Чайковский вытер платком слезу. Поначалу его любовью была одна Татьяна. Теперь ему стало жаль Онегина. И всех артистов он любил за то, что на сцене не было оперных сластей и все были нормальны, и здоровы, и просты.
Занавес опустился. Чайковский прошёл за кулисы и сразу же попал в объятия Николая Григорьевича.
— Послушай, что же ты! Приехал инкогнито, сидишь, молчишь, всех напугал! Как здоровье? Что окажешь про наши труды? Каков оркестр? Как Татьяна? Да не молчи же!

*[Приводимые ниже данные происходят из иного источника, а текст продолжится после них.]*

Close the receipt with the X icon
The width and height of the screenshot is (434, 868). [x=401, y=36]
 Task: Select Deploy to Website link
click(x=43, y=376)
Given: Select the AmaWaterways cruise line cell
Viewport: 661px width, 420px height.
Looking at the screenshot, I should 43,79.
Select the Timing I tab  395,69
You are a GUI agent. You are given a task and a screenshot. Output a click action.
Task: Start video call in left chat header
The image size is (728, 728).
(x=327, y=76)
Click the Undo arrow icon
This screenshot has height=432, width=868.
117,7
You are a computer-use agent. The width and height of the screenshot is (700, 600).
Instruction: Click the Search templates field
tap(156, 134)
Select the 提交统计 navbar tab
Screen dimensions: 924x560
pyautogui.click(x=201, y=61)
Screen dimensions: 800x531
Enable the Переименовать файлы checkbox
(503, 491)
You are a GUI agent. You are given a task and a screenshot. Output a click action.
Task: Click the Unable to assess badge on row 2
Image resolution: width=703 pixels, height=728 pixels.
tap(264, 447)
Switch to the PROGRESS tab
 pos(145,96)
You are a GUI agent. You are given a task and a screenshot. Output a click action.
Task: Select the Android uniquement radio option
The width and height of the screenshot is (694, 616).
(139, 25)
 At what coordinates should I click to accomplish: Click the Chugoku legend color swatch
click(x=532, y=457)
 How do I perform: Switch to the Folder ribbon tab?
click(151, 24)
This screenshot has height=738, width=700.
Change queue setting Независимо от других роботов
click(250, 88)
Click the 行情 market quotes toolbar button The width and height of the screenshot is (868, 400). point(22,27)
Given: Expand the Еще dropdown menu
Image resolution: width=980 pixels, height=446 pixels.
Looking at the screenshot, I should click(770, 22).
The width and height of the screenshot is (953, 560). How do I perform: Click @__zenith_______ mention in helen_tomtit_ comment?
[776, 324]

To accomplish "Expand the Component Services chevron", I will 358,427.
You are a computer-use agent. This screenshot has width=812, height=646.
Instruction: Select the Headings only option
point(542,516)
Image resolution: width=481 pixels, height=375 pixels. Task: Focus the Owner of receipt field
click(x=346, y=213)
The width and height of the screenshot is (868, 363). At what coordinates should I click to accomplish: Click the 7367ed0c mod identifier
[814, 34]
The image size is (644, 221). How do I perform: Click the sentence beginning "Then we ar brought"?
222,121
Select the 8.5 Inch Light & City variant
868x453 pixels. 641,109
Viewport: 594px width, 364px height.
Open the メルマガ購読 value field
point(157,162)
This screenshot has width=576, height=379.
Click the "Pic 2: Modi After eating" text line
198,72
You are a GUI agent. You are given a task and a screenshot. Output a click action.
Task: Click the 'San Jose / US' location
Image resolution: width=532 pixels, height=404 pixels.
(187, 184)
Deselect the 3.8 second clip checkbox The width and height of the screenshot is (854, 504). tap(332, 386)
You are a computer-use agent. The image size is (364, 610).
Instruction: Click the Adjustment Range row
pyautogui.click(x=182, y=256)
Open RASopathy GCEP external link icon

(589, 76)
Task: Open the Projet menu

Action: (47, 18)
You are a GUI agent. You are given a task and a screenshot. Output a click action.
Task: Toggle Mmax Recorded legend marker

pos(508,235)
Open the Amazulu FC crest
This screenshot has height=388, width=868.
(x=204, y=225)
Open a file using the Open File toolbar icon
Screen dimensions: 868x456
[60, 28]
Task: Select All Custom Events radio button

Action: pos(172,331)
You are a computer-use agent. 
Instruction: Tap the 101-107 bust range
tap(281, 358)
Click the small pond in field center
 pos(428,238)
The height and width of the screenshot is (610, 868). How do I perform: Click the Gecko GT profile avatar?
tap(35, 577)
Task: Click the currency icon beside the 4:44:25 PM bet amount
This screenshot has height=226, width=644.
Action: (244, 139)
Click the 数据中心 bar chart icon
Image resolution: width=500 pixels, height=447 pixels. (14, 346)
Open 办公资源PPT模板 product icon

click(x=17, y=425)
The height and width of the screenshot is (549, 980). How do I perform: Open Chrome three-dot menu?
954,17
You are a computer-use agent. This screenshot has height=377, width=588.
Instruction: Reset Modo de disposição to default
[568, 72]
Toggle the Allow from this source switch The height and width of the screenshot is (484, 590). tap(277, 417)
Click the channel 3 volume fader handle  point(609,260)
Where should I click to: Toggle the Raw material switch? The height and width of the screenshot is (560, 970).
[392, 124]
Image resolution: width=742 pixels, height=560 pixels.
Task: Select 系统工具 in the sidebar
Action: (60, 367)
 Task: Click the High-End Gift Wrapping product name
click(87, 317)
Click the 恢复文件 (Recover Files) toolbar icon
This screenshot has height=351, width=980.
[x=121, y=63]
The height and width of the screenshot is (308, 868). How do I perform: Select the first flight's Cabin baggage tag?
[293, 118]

Чайковский сдержанно пожал плечами.
— С исполнением хотел бы всех поздравить… и тебя первого. Татьяна? Ах, Николай Григорьевич, где же сыщешь настоящую Татьяну?..
* * *
Пётр Ильич сидел в сумерках у рояля. Отражения огоньков свечей блуждали по лакированной поверхности инструмента.
Чайковский страницу за страницей проигрывал клавир «Онегина». Слушателей не было. Автор был один.
В конце он вернулся к увертюре. Страстной мольбой звенела вступительная тема — знаменитая тема, которая и сейчас звучит по всему миру, тема, которая сразу воскрешает старый сельский дом с колоннами, вечернюю зарю, густой сад с беседкой — и белую тень.
Вот она смиренно сидит в углу, сложив руки на коленях, и слушает Петра Ильича.
Два человека родили этот образ — Пушкин и Чайковский, и с тех пор он странствует по свету.
Пётр Ильич оставил рояль и задумался. Огоньки свечей слабо колебались. Белая тень тихо исчезла, и Чайковский остался один — один с вечной надеждой.
Композитор Жорж Бизе никогда не бывал в Испании. Писатель Проспер Мериме в Испании бывал. Спустя несколько лет после своего путешествия он написал повесть, в которой что ни фраза, то поэтическая находка.
«Подходя ко мне, моя купальщица уронила на плечи мантилью, покрывавшую ей голову, и “в свете сумрачном, струящемся от звёзд”, я увидел, что она невысока ростом, молода, хорошо сложена и что у неё огромные глаза…»
Бизе вздохнул, читая эти строки в сотый раз. Не случалось ему провести вечер на набережной Гвадалквивира и встретить в сумерках Карменситу. Но он впитывал в себя нежное тепло севильской осени и запах ветки жасмина, которую держала в руках молодая цыганка.
Нет сомнений, что у Проспера Мериме были чисто научные интересы. Недаром он начинает и кончает свой рассказ о большой человеческой трагедии сухими научными рассуждениями путешественника-филолога.
Но Жоржа Бизе наука не интересовала. Его интересовала жизнь — простая, яркая, грубая и сильная.
…За окном грохотал Париж, который называли «столицей мира». Лучшие в мире туалеты! Лучшая в мире кухня! Лучшие в мире женщины! Лучшие в мире вина!
Жорж Бизе имел честь быть уроженцем и постоянным жителем этого города — весёлого Парижа, мрачного Парижа, галантного Парижа, жестокого Парижа, Парижа утреннего, с неумолчным стуком колясок, Парижа ночного, с цветными фонарями кабаре, Парижа утончённых вкусов, Парижа новейших мод.
Жоржа Бизе не увлекали парижские вкусы и моды. Он не был богат. Он принадлежал к тому сорту парижан, у которых нет ни породистых лошадей для прогулок в Булонском лесу, ни породистых собак для прогулки в парке Монсо. Он относился к тому роду парижан, которые работают по ночам, а днём ищут работу.
Случалось ему не раз писать для весёлого Парижа музыку по заказу: галопы, вальсы, переложения, романсы… И эти слова перемешались в его крупной, вдвинутой в плечи голове со словами из ресторанов: эскалопы, лангусты, омары, артишоки… Он исписывал сотни нотных листов за самый короткий срок. Он был работником парижского музыкального цеха — цеха развлечений.
Это было не легко. Даже человеку с именем не легко в этой «столице мира» писать так, как хочется.
Директор Комической оперы Камилл Дю Локль, человек элегантный и даже немного эксцентричный, как-то сказал ему:
— Но, мсье Бизе, дайте слушателям побольше веселья! Может ли быть у комической оперы трагический конец?